As they get their coats on, as Roz settles the bill, Charis continues to sob quietly. Partly it’s the shock; the whole day has been a shock, and this an even bigger shock. But partly it’s because she saw more than she’s told. She didn’t only see Zenia falling, a dark shape turning over and over, the hair spreading like feathers, the rainbow of her life twisting up out of her like grey gauze, Zenia shrinking to blackout. She also saw someone pushing her. Someone pushed Zenia, over the edge.

Although she couldn’t see it clearly, she thinks she knows who that person was. It was Karen, who was left behind somehow; who stayed hidden in Zenia’s room; who waited until Zenia had opened the door onto the balcony and then came up behind her and shoved her off. Karen has murdered Zenia, and it’s Charis’s fault for holding Karen away, separate from herself, for trying to keep her outside, for not taking her in, and Charis’s tears are tears of guilt.
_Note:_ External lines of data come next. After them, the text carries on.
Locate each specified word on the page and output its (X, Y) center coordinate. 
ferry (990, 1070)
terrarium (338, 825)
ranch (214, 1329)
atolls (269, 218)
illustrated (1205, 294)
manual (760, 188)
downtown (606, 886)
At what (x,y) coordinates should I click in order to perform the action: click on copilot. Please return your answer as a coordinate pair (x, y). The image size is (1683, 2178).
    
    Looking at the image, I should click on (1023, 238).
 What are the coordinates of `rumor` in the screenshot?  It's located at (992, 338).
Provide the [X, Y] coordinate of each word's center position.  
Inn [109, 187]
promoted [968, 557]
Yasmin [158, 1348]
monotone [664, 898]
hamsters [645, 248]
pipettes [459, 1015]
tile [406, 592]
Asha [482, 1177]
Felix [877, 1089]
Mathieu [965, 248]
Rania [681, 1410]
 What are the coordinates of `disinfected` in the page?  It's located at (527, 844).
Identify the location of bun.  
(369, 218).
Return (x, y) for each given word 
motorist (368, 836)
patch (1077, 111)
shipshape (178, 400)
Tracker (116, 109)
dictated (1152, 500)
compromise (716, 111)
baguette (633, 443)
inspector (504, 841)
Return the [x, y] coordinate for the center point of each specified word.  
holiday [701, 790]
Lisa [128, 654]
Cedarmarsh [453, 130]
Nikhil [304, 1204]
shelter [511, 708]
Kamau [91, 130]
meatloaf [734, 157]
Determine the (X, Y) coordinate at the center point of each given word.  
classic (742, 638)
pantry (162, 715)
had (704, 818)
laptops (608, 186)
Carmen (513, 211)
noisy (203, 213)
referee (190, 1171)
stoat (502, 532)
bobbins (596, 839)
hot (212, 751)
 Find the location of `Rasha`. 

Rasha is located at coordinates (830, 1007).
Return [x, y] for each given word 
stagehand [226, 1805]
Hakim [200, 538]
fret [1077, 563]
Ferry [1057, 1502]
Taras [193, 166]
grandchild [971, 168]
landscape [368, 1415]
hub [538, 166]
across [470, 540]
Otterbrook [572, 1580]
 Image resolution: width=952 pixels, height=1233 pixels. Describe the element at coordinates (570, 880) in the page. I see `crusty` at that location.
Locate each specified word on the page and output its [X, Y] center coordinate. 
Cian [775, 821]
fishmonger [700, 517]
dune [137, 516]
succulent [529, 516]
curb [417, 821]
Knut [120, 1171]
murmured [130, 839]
That is just one way of putting it, of course. What Charis means, she explains to herself, is that she wished Zenia dead. And now Zenia is dead. A spiritual act and a physical one are the same, from the moral point of view. Karen-Charis is a murderer. She has blood on her hands. She’s unclean.

They go in Roz’s car, the smaller one. There is some delay while Roz tries to find someone to park the car; as Roz complains to the man who is finally provided, the Arnold Garden is not exactly Johnny-on-the-spot when it comes to service. Then the three of them walk into the lobby. Charis has pulled herself together by now, and Tony has a steadying hand on her arm. “She’s in the fountain,” Charis whispers.

“Shh,” says Tony. “We’ll see in a minute. Let Roz do the talking.”

“I was here this afternoon, checking out your hotel as a convention possibility, and I think I left my gloves,” says Roz. She’s decided it would he a mistake to say they are looking for Zenia, on the outside chance that Charis may be right; not that Roz believes it for an instant, but still. Anyway, if they call the room and there’s no answer, what would it prove? Nothing about death. Zenia could have checked out.

“Who were you talking to?” says the woman behind the counter.

“Oh, this was just preliminary,” says Roz. “I think I left them out there in the courtyard. On the edge of the fountain:”

“We keep that door locked at this time of year,” says the woman.

“Well, it wasn’t locked this afternoon,” says Roz belligerently, “so I just had a look around. It’s such a nice patio for cocktails, out by the fountain, is what I thought. That would be in June. Here’s my card:’

The card has an improving effect. “All right, Ms. Andrews, I’ll have that unlocked for you right away,” says the woman. “As a matter of fact we often use it for cocktails. We could do a buffet lunch out there for you, too; in the summer there’s tables:” She motions to the concierge.

“And could you have the outside lights turned on?” says Roz. “I might have dropped my gloves in the fountain. Or they could’ve blown in:”

Roz’s idea is to have the whole place lit up like a Christmas tree so Charis will be able to see as plain as day that Zenia is nowhere in view. The three of them go out through the glass patio door and stand together, waiting for illumination. “It’s all right, honey, there’s nothing,” Roz whispers to Charis.

But when the lights go on, big floodlights from above and also from under the water, there is Zenia, floating face down among the dead leaves, her hair spread out like seaweed.